Smartphones

3D Systems to Build Printing Platform for Custom Moto Phones

Following on from the launch of its Moto X in August, Motorola Mobility is taking the concept of building smartphones to order to the next level through a partnership with 3D Systems.

The company is “looking for some edge in the market. You’ve got to have something different to attract people away from the big brands,” Carl Howe, a research vice president at the Yankee Group, told TechNewsWorld.

3D Systems makes 3D printers and software scanners and builds parts on demand. It also offers the Cubify platform, which lets consumers undertake 3D printing.

Under the agreement, 3D Systems will create a continuous, high-speed 3D printing production platform and fulfillment system to support Motorola’s Project Ara, which is developing a free, open hardware platform for creating highly modular smartphones.

project ara modules

Motorola and 3D Systems this summer partnered on the MakeWithMoto campaign: Motorola sent a van equipped with 3D systems, 3D printers and hacking tools to college campuses and Maker Faires to let people customize Motorola smartphones into their dream devices.

What 3D Systems Will Do

“This agreement is to set up the world’s first smartphone production line that is driven by 3D printers,” Michael Morgan, senior analyst at ABI Research, told TechNewsWorld.

In addition to building a high-speed production platform, 3D Systems will substantially expand its printing capabilities to include conductive and functional materials.

3D systems will combine additive printing and subtractive manufacturing methods. The difference? Additive manufacturing is the norm in 3D printing, where a three-dimensional solid object is made from a digital model by laying down successive layers of liquid, powder, paper or sheet material. Subtractive manufacturing is the process used in machining and carving, where raw material is rendered into an object of a desired shape and size by a controlled process of material removal.

3D Systems will make 3D-printed Ara smartphone enclosures and modules exclusively for Motorola.

A module can be anything from a new application processor to a new display or keyboard to an extra battery or something not yet imagined.

What the Partnership Means

3D printers let anyone with some design skills make “pretty much whatever they want,” ABI’s Morgan said. “This means that Motorola or anyone can design a component and have it printed by Motorola for inclusion in their handset [in the long run].”

The design of the specific hardware modules will be left to the development community, he noted.

Motorola will put out an alpha release of a module developer kit later this year so devs can begin creating modules for the Ara platform.

The Chances for Success

The pros of making customizable smartphones are that companies can cater to customers’ wishes and consumers can potentially upgrade parts of their device, ABI’s Morgan suggested.

However, Motorola’s first attempt to offer customizable smartphones, the Moto X, has not done too well, with sales being “disappointing, perhaps in the range of 600K to date,” he pointed out.

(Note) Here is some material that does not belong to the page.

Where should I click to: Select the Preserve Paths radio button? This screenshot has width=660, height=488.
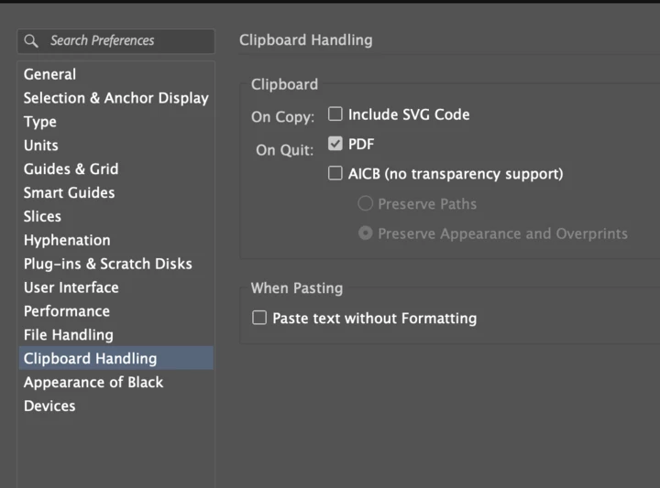click(366, 204)
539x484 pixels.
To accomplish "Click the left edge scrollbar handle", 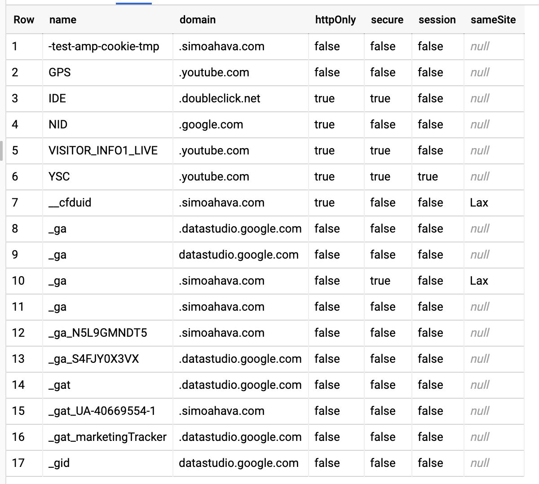I will pyautogui.click(x=1, y=150).
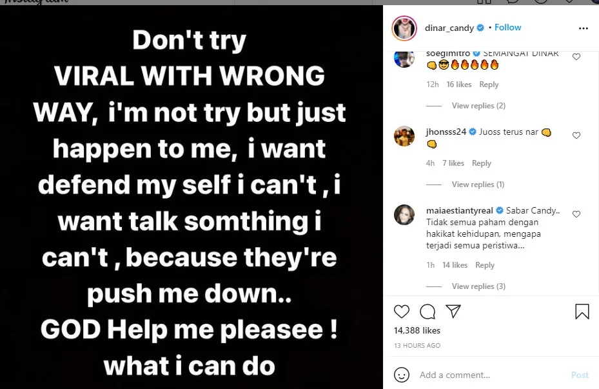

Customization of a smartphone’s components might help drive phone sales “once the herculean tasks of building a functioning production line, getting OEM support for components such as application processors, modems and all the other chipsets, getting designers to develop other hardware solutions and share them with both Motorola and the world via 3D printing files, and then further educating the consumer that there is now a new way to buy phones are completed,” Morgan opined.

However, the 3D System-Motorola partnership will likely result in customization of smartphone bodies and panels rather than the innards, suggested Yankee Group’s Howe, because “cameras and other components need to be certified by the carriers first, and typically that’s been a tough bar to hurdle.”